Pheochromocytomas are associated with certain familial syndromes, such as von Hippel-Lindau disease, neurofibromatosis type 1, and multiple endocrine neoplasia type 2, though sporadic cases are more common [15]. For paragangliomas, somatic mutations in the HIF2A gene for polycythemia-paraganglioma-somatostatinoma syndrome should also be evaluated [16]. For this reason, genetic testing should also be performed. Assuring the lesion is unilateral and without metastatic disease is also important, especially when genetic mutations are found.
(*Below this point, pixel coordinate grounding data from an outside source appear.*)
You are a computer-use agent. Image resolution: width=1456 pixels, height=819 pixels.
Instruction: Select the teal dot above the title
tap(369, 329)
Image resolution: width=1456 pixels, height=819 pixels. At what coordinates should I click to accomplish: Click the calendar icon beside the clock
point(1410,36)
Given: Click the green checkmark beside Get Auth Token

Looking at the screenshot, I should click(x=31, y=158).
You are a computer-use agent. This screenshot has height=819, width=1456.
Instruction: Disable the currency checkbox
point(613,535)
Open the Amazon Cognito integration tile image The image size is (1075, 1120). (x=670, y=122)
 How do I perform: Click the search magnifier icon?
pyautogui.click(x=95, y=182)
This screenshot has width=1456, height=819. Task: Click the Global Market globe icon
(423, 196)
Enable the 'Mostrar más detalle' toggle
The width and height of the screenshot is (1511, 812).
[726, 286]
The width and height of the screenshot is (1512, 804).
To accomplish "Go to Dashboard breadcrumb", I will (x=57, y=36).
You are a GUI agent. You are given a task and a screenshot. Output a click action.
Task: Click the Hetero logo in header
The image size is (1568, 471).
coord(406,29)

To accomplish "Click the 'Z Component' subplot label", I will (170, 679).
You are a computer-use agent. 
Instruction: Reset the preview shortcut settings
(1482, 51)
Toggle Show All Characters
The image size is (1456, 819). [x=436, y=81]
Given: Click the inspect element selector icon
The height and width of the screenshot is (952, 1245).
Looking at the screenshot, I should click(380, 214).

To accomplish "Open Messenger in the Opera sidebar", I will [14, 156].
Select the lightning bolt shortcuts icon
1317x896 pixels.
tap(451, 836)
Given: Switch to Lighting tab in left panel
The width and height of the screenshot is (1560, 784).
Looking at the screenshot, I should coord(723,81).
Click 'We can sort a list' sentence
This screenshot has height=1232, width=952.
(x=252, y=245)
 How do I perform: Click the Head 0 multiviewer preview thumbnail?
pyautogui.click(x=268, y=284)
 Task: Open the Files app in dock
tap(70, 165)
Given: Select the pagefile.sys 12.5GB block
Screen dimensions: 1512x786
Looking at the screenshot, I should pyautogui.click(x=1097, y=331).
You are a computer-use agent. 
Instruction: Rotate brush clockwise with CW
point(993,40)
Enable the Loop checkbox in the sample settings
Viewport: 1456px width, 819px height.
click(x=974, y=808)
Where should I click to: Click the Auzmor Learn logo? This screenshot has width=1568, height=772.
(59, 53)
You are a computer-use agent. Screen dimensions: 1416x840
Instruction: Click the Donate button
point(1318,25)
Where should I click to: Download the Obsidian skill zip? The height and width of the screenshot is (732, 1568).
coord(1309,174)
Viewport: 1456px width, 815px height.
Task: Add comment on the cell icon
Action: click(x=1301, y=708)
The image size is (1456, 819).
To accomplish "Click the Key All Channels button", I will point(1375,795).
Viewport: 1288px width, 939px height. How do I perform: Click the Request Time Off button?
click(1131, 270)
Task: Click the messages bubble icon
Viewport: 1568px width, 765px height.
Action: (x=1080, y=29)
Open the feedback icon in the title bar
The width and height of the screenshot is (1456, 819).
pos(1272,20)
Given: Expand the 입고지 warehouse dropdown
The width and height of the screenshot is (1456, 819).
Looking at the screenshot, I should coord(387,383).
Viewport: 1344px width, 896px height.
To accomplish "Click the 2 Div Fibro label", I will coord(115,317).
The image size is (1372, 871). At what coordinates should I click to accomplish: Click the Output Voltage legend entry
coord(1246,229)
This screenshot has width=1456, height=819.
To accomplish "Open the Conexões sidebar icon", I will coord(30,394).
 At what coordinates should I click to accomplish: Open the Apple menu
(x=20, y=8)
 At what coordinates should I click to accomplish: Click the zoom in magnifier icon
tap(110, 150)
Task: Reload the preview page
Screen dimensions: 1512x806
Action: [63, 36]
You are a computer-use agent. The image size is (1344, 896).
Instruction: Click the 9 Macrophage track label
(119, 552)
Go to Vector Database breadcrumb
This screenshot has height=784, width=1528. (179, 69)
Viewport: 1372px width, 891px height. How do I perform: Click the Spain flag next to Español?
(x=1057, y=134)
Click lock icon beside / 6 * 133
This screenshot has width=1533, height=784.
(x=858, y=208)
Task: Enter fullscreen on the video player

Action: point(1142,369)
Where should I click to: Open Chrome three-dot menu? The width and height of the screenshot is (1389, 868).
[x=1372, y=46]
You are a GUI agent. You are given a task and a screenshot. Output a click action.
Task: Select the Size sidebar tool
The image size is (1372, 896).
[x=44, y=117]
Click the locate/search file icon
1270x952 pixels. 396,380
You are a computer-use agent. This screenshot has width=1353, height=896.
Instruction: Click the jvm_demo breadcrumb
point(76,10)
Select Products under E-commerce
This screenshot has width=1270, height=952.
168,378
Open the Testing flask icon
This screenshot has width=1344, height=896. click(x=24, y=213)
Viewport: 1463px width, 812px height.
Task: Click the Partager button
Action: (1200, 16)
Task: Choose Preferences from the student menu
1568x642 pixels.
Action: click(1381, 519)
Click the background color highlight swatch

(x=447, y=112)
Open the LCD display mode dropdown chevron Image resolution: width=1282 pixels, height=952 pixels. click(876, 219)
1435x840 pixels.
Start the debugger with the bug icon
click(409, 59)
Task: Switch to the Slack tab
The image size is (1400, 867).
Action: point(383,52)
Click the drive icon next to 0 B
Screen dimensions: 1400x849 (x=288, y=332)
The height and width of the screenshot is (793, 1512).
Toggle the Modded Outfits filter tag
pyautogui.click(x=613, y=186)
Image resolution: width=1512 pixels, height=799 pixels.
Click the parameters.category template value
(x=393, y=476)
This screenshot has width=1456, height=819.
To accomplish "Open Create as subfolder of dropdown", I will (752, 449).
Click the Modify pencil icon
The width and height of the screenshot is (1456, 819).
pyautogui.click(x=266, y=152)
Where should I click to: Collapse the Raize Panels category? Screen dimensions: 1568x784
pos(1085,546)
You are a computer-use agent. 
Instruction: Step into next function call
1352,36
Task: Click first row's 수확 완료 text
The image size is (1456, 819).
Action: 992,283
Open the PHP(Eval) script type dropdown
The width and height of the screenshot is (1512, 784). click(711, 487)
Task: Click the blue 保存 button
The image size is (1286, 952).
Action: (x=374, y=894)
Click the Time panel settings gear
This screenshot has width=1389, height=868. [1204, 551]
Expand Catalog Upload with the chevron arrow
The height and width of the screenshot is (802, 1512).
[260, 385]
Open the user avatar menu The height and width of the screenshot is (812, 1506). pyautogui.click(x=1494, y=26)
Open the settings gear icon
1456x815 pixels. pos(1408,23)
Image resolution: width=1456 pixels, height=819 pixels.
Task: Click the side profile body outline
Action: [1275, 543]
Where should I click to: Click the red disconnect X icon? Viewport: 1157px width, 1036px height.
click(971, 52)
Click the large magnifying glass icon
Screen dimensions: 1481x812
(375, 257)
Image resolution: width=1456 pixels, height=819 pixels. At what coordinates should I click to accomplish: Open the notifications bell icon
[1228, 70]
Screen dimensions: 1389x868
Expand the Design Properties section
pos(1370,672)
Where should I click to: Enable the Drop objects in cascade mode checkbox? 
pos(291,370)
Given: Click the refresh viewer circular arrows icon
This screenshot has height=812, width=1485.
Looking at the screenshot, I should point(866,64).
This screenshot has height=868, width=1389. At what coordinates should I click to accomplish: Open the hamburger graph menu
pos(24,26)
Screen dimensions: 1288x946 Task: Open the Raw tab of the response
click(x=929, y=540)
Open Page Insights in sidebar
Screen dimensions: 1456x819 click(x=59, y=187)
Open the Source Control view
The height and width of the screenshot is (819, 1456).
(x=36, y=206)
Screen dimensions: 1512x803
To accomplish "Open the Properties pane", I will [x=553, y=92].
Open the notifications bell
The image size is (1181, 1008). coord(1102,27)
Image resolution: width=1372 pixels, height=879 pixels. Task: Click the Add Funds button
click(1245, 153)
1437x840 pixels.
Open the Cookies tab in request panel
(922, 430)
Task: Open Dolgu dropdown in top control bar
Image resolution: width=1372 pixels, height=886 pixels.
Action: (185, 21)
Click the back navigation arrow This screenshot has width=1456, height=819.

Our patient was found to have a sporadic and unilateral lesion.
This case also highlights the need to recognize and prepare for possible hemodynamic instability in both the perioperative period and intraoperatively, if pheochromocytoma is possible. Successful treatment of unrecognized pheochromocytomas is reported within the current literature, but poor outcomes can result with a lack of preparation, especially when repeated hypotensive episodes are encountered [17]. The American Association of Endocrine Surgeons Guidelines for Adrenalectomy recommends selective or nonselective blockade to safely prepare patients for surgical resection [12]. While alpha blockade is utilized to stabilize blood pressure, our patient had persistent hypotension, where there was concern that it would worsen with the initiation of alpha blockade. Perioperative hypotension and overall hemodynamic instability with the removal of any pheochromocytoma are possible and can put a patient at an increased risk for morbidity and increased intensive care unit/hospital stay [17]. Therefore, the patient was medically optimized with salt tabs and volume expansion, and coordination with anesthesia and critical care allowed the appropriate medications to be available for the rapid treatment of profound hyper- or hypotension during and after the surgery. This multidisciplinary coordination allowed for the appropriate preparation of the patient and staff for hemodynamic variations that may have otherwise been threatening to the patient's outcome.
Conclusions
Lab findings and imaging were suspicious for pheochromocytoma or even paraganglioma, although they were not definitive, given the patient's clinical presentation of longstanding hypotension and location of the tumor in the renal hilum. This diagnosis was then confirmed with the final surgical pathology. This case highlights the importance of recognizing and understanding the need for multidisciplinary care to successfully treat patients, even when the clinical picture is uncertain. While a diagnosis was obtained by pathology, this case also reinforces the need for biochemical workup of adrenal and even periadrenal lesions to rule out a pheochromocytoma or functioning paraganglioma, even in the absence of the classical symptom presentation.